立春について思う

 パソコンの置き換えはぼちぼち落ち着いてきた。前のDELLから吸い上げた写真や音楽のデータを新しいREGZAに取り込んだ。ハードディスクの容量が80GBから2TBと約25倍にアップしているので30GBのデータなどわずかなものだ。取り込むスピードも格段に上がっている。

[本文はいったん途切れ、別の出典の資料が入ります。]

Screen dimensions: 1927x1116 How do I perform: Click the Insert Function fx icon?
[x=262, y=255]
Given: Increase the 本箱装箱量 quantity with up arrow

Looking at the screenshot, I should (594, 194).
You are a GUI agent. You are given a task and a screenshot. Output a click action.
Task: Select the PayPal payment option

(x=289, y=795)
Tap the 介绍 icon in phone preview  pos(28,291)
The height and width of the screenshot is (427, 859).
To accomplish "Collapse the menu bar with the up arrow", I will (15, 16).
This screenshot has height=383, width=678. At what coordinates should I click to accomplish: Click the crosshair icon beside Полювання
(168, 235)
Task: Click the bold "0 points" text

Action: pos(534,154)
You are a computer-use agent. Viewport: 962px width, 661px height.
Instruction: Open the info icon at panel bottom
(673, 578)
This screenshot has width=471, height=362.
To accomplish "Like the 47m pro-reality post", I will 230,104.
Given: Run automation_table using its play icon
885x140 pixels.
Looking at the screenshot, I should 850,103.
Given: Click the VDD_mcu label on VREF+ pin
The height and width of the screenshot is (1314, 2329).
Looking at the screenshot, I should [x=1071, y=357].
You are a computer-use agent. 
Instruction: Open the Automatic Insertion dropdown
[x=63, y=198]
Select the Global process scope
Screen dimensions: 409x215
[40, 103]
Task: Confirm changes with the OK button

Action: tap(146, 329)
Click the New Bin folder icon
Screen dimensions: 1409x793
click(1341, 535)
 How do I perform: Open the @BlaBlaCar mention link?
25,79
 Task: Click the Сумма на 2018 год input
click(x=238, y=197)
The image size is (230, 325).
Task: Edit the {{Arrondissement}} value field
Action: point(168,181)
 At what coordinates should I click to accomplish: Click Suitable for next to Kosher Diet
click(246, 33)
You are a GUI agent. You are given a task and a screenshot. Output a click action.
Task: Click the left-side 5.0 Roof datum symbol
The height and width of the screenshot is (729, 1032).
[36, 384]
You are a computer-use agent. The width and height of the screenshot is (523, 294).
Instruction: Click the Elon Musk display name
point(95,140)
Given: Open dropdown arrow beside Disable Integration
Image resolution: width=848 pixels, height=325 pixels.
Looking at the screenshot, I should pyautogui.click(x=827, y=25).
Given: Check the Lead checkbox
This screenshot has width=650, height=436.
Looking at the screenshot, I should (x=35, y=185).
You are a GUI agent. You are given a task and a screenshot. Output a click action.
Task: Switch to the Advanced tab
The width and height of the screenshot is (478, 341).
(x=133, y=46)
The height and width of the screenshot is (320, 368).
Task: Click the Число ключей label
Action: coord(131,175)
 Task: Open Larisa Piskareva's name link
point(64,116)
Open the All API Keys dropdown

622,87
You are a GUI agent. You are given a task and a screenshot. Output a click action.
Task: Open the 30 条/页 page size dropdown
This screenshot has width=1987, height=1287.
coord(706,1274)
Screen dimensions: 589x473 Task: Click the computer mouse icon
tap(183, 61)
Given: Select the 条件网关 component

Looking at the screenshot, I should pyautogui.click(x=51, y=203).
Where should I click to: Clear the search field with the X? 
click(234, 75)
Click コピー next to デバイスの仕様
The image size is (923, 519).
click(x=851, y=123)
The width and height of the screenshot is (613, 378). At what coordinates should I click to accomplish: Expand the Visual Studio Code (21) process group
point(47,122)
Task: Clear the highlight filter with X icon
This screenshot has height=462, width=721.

 今日は立春だった。とは言え、名ばかりの極寒の一日だった。かつて、丸善石油下津製油所で発行していた「製油所春秋」に、編集担当として書いたコラムを紹介する。▼例えば寒い寒い雪の日や、風の日が、三日も四日も続いたりすると人間の心は暗い状態に閉塞される。しかし、この心の沈滞は現在の環境が永遠不変のものではなく、やがて局面が明るく変化してくることを予知することで解放される▼そのために、人間は寒い冬の真っ最中に「立春」の日を置き、少なくとも暦の上では春が来たものと想定する。そして、それ以降の寒さを「余寒」や「春寒」などと言って本格的な冬の寒さを、経過的な春の前触れとしてとらえてみせる。これが二月四日の立春の起源である。単なる現実逃避の気休めだと思うなかれ、素晴らしい処世上の知恵ではないか。

 今から32年前の作品だ。残念ながら製油所に春が来ることなく数か月後に閉鎖に至ることとなってしまったが。